The recent decision in Weilgosh v. London District Catholic School Board, 2022 HRTO 1194 (“Weilgosh”), confirms that the Human Rights Tribunal of Ontario (the “Tribunal”) shares concurrent jurisdiction with labour arbitrators to decide the human rights claims of unionized employees. The decision settles a significant question of law that arose after last year’s ruling by the Supreme Court of Canada in Northern Regional Health Authority v. Horrocks, 2021 SCC 42 (“Horrocks”).

As discussed in our previous update, the Supreme Court of Canada in Horrocks considered whether the Manitoba Human Rights Commission could adjudicate a complaint by a unionized employee. The employee had been dismissed from employment for an alleged breach of a last chance agreement, which required her to abstain from alcohol consumption and seek treatment for alcohol addiction. Although her union had assisted her in negotiating the last chance agreement, the employee did not ask the union to grieve her dismissal. Instead, the employee filed a complaint with the Manitoba Human Rights Commission alleging that her dismissal amounted to disability-related discrimination.
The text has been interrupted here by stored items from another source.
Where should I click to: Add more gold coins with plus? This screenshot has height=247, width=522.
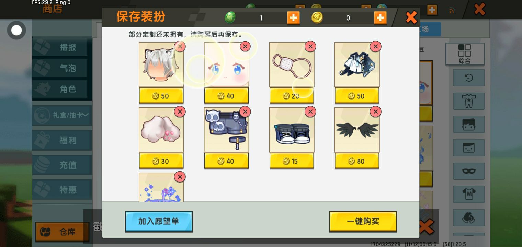click(380, 17)
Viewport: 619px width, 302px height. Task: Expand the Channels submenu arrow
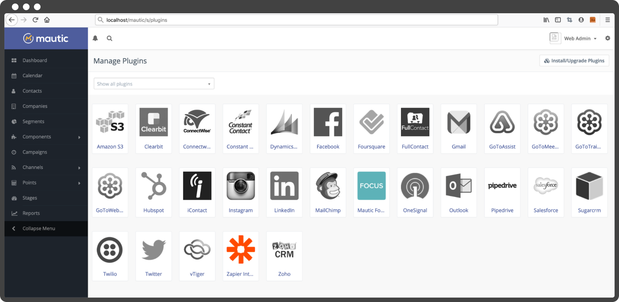80,168
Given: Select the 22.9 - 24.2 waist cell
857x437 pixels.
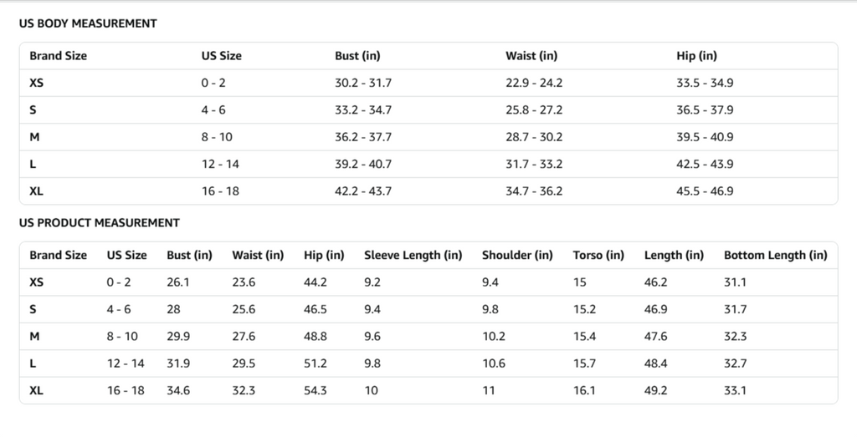Looking at the screenshot, I should pyautogui.click(x=534, y=83).
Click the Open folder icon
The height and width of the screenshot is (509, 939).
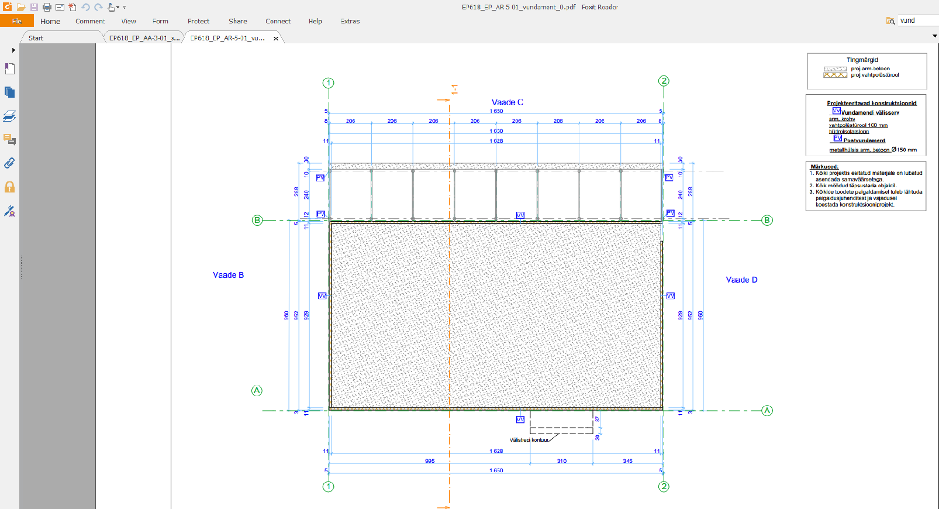tap(21, 8)
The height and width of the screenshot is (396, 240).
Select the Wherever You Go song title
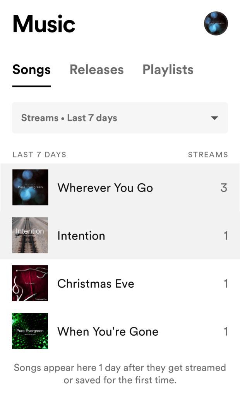pyautogui.click(x=105, y=188)
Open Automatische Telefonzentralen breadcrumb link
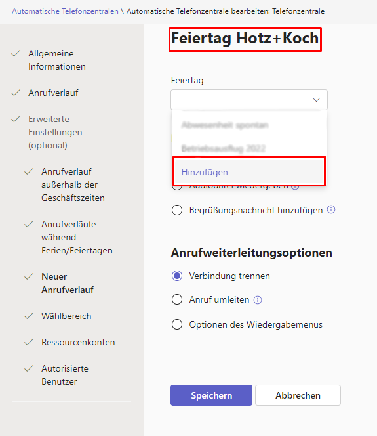 coord(65,11)
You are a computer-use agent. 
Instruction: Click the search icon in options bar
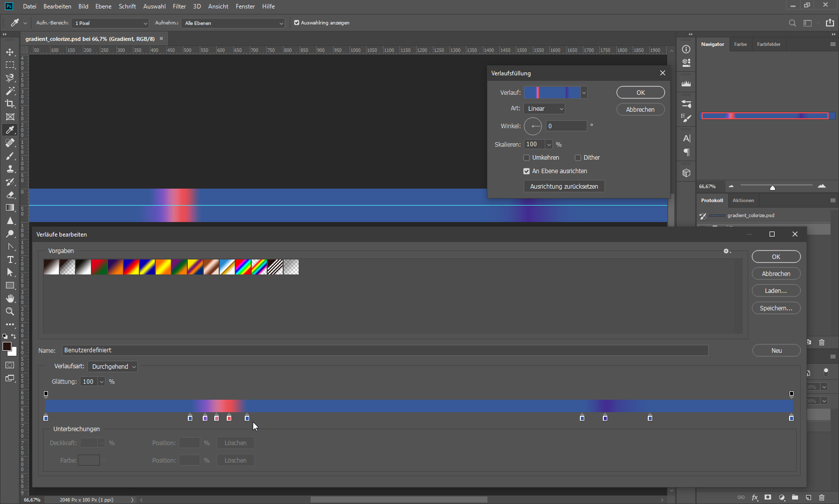click(x=792, y=23)
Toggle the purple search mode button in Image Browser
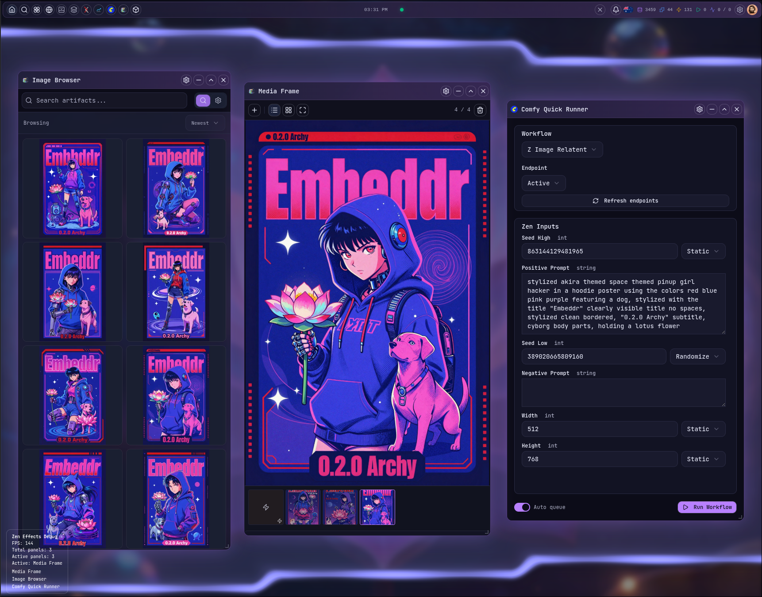 [203, 100]

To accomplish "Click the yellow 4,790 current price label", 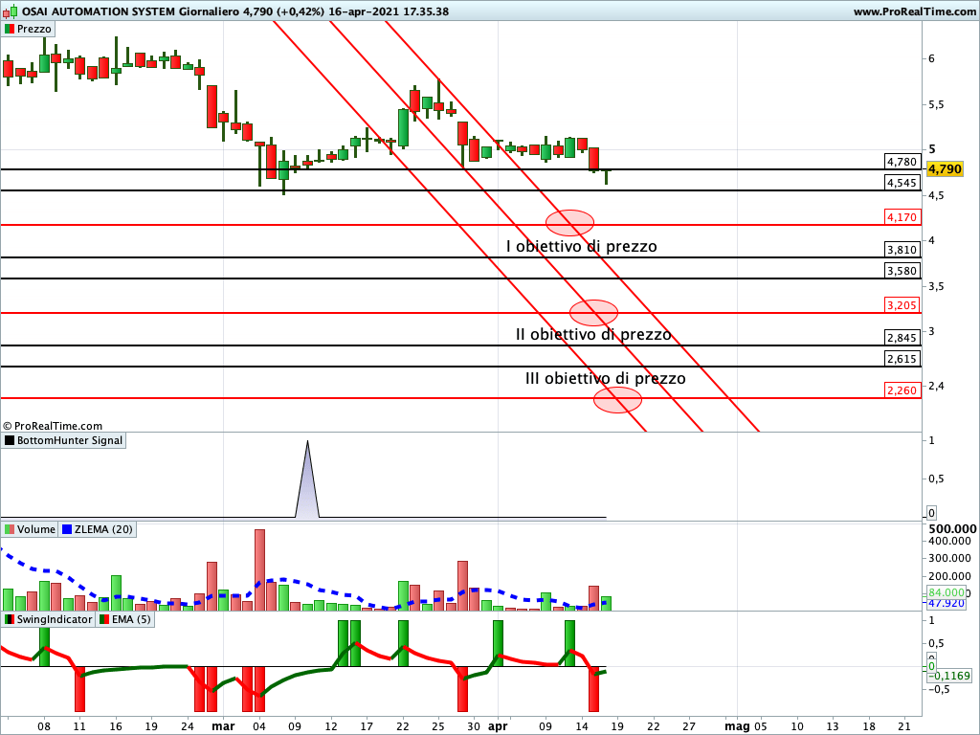I will point(945,169).
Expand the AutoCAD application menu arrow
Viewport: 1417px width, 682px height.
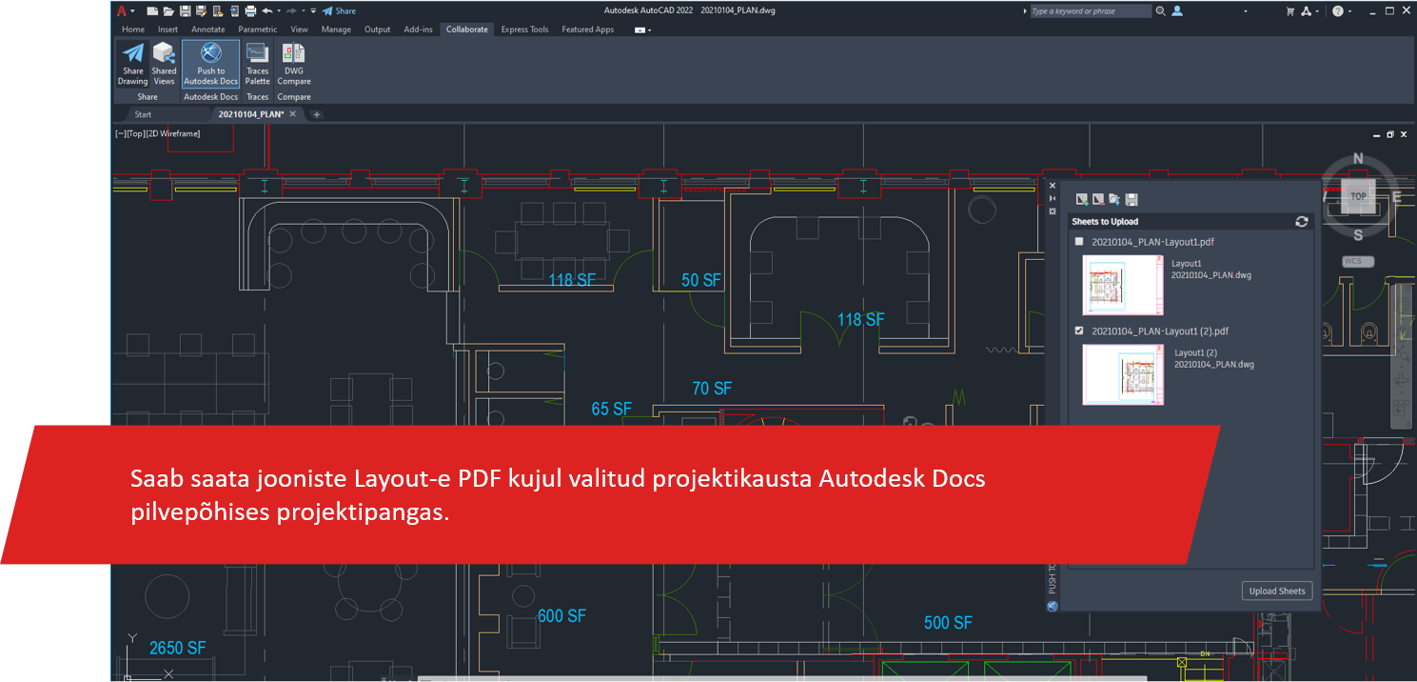132,11
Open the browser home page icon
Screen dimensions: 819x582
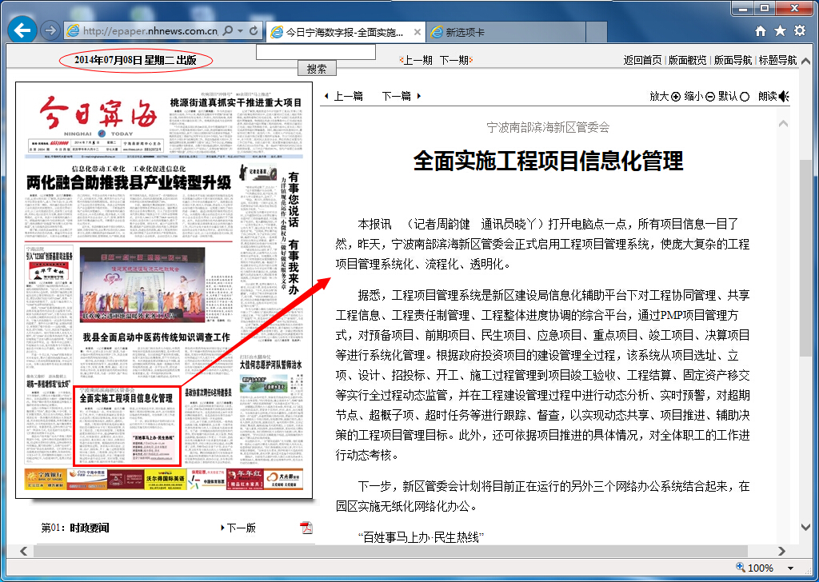[761, 31]
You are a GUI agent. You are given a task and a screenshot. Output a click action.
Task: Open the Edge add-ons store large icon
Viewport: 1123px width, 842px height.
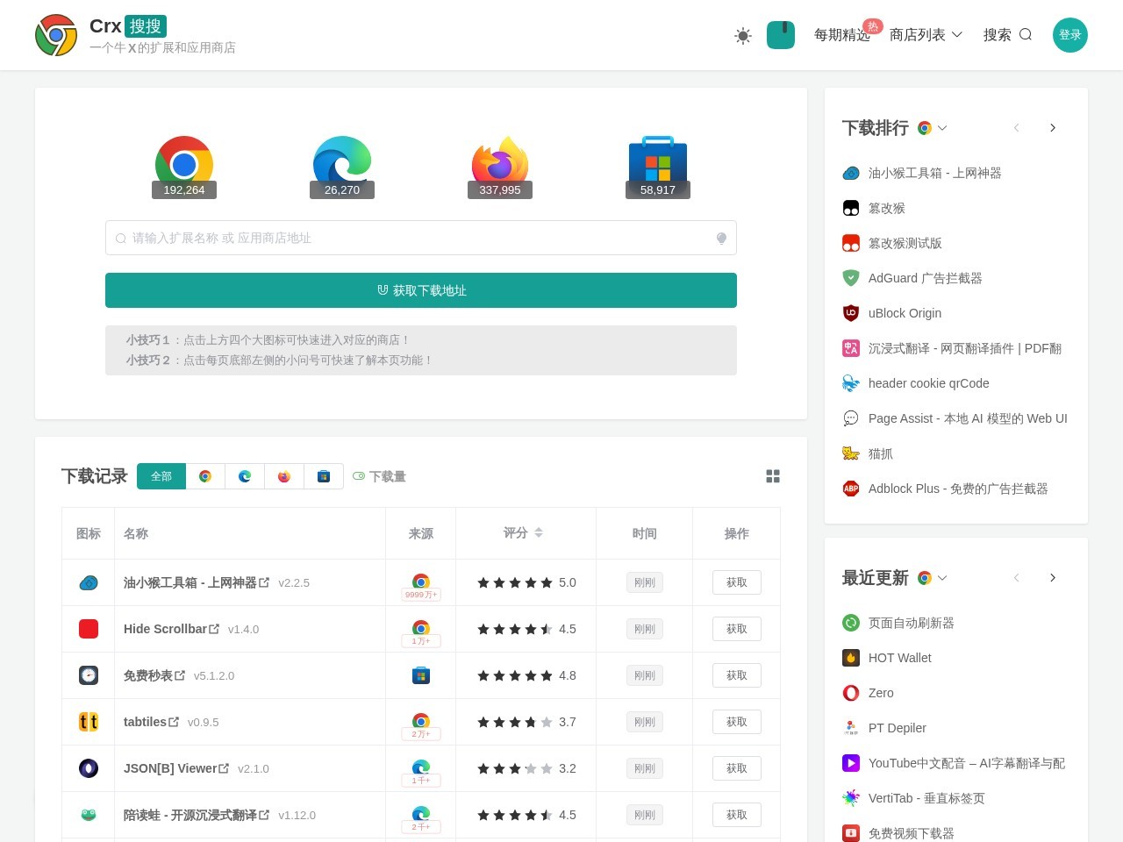pos(342,163)
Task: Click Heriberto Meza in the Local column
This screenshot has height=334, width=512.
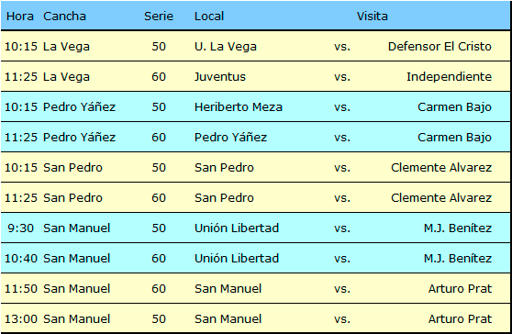Action: (x=238, y=107)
The Supreme Court ultimately found that, based on the relevant legislation, labour arbitrators have exclusive jurisdiction to decide the human rights allegations raised by unionized workers in Manitoba’s provincially regulated workplaces. Section 78(1) of The Labour Relations Act in Manitoba mandates arbitration of “all differences” concerning the meaning, application, or alleged violation of a collective agreement, including whether a bargaining unit employee is dismissed for discriminatory reasons. The Human Rights Code of Manitoba does not clearly express a legislative intent to grant concurrent jurisdiction to human rights adjudicators over these types of employment disputes.

Weilgosh: Tribunal Concludes that Horrocks Does Not Apply in Ontario

In Weilgosh, the Tribunal was asked to determine whether Horrocks would oust the Tribunal’s jurisdiction over the human rights complaints of unionized employees in Ontario’s provincially regulated workplaces. Two test cases were heard together by the Tribunal on this issue: one from the education sector, and one from the police services sector.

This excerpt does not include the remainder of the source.